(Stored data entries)
== Segment start ==
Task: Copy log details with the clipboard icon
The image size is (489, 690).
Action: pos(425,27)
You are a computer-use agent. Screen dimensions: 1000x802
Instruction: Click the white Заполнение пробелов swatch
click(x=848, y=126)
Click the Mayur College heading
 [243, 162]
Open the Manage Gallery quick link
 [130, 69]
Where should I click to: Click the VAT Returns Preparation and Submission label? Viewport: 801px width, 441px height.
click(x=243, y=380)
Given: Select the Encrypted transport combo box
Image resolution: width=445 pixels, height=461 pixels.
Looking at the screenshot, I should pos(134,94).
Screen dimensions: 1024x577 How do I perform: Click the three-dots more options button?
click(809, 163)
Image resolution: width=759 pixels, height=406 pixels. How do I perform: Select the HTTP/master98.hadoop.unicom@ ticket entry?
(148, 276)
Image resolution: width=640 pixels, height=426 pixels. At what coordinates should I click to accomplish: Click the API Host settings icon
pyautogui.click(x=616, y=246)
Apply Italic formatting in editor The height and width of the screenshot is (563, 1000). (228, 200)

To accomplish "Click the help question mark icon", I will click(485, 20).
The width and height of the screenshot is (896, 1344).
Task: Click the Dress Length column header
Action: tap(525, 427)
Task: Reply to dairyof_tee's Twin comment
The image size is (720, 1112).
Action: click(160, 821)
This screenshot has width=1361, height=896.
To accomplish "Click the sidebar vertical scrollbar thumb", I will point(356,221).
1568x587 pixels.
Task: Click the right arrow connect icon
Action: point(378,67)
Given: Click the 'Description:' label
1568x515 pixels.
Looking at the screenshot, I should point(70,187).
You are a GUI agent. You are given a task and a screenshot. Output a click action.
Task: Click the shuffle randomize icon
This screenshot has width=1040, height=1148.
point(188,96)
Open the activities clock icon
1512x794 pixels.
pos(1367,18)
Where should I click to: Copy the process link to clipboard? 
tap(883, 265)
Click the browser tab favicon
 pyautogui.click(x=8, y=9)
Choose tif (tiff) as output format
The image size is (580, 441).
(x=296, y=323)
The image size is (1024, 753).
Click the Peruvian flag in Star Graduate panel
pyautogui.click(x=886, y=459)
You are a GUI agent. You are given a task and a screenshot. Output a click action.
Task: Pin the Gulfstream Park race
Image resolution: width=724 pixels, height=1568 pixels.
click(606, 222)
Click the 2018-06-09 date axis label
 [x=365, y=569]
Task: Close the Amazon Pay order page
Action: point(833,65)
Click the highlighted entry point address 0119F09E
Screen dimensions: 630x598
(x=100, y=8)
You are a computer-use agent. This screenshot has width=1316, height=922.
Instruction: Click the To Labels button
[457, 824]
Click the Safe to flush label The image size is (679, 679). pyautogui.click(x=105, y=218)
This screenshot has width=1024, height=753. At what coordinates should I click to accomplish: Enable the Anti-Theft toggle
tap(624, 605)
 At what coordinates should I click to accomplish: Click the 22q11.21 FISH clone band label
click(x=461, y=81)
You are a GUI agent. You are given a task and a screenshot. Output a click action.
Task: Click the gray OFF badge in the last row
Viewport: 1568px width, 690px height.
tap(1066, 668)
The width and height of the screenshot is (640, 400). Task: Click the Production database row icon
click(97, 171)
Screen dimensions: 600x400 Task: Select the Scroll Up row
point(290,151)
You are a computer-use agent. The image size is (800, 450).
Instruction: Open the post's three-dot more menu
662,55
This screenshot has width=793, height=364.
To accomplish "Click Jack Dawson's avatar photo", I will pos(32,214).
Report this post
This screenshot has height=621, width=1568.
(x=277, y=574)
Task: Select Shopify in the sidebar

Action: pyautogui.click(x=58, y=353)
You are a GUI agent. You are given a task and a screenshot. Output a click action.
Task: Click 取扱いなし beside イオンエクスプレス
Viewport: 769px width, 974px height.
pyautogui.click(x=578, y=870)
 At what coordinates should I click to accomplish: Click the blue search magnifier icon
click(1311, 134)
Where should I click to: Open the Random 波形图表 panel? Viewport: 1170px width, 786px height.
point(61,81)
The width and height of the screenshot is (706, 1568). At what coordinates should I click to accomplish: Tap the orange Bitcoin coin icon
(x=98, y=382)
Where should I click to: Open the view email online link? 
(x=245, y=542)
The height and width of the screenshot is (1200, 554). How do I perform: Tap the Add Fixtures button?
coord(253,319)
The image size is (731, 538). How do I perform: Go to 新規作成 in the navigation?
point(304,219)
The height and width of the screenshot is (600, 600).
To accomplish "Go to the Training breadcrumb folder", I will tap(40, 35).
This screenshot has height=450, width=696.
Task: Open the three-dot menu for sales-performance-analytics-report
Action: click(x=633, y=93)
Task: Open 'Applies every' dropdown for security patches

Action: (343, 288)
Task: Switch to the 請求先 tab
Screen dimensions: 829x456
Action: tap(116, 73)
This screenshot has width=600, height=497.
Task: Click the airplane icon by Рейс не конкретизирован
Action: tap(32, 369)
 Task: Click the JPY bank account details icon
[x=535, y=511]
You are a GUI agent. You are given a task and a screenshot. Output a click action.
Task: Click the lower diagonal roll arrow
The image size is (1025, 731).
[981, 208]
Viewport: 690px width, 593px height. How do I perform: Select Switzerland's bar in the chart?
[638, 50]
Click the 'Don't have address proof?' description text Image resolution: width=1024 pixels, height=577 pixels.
== Segment end ==
Report every line of the entries that carries the word "computer".

You are a computer-use agent. Screen dimensions: 1000x802
You are a computer-use agent. This screenshot has width=1316, height=922.
You are a computer-use agent. The image size is (800, 450).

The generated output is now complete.